OCR’s new HIPAA portal raising more questions than answers

Earlier this month HHS’ Office for Civil Rights (OCR) launched an online portal intended to help mobile health app developers better understand the HIPAA privacy and security rules.

The OCR explains, “many mHealth developers are not familiar with the HIPAA Rules and how the rules would apply to their products. Use this site to help OCR understand what guidance on HIPAA regulations would be helpful to you.”

The portal invites its users to submit questions and present cases around the subject of mobile privacy and security, as well as providing links to useful resources relevant to these subjects, and to whom they apply.

While the site is primarily targeted at mobile health app developers, OCR invites anyone with an interest in the subject to use the site and contribute to community discussions. Crucially, the OCR makes it clear that all submissions are made anonymously, so there is no risk that participation will result in enforcement action.

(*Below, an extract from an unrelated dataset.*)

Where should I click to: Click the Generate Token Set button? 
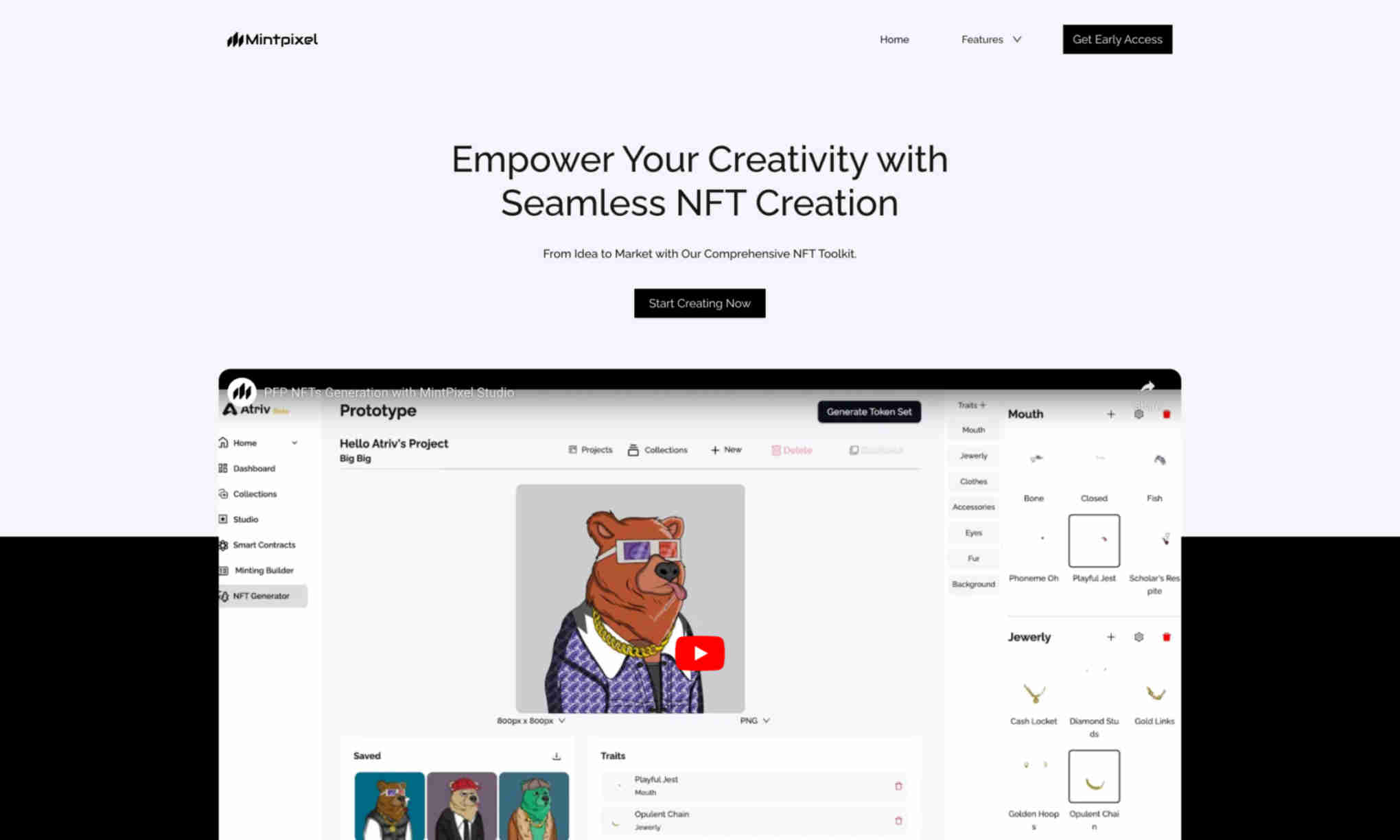868,411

How is the portal being used?
Approximately two weeks after launch, we took a look at how the portal is being used by its members, and how the OCR is managing its latest venture.

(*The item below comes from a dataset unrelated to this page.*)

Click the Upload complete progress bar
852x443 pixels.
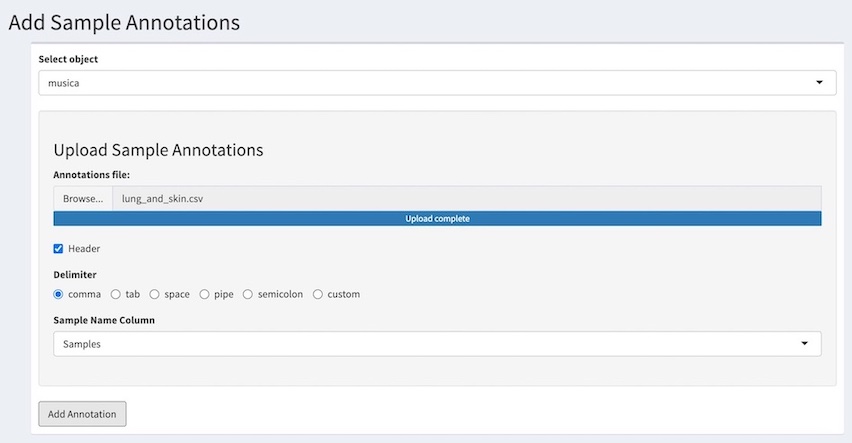(x=437, y=218)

The first thing to note is the general lack of uptake in the service; just 130 registered users at time of writing. Furthermore, only six questions have been posted to date, with the most popular having received just four votes.

Most surprising though is the lack of response to those questions from the community, or the OCR for that matter.

In its introduction to the portal the OCR says, “We will be moderating submissions for appropriateness but we cannot vouch for the accuracy of their representations. We cannot respond individually to questions, although we will try to post links to existing relevant resources when we can.”

While we appreciate the portal is still in its relative infancy, and users may still be finding their feet with the service, it could be argued the OCR could be more proactive in terms of responding to its community – the current lack of response does little to encourage others to post their own questions.

What we’d like to see next
The idea behind the portal can not be criticized; we support anything that aids the education of developers in the healthcare space, and ultimately helps stem the flow of HIPAA breaches. In this sense, there is every chance the portal could prove to be an extremely useful resource moving forward.

However, if these initial weeks are anything to go by then there is much to be done in terms of improving the community aspect of the portal, and encouraging those with uncertainties or concerns to come forward and voice their questions.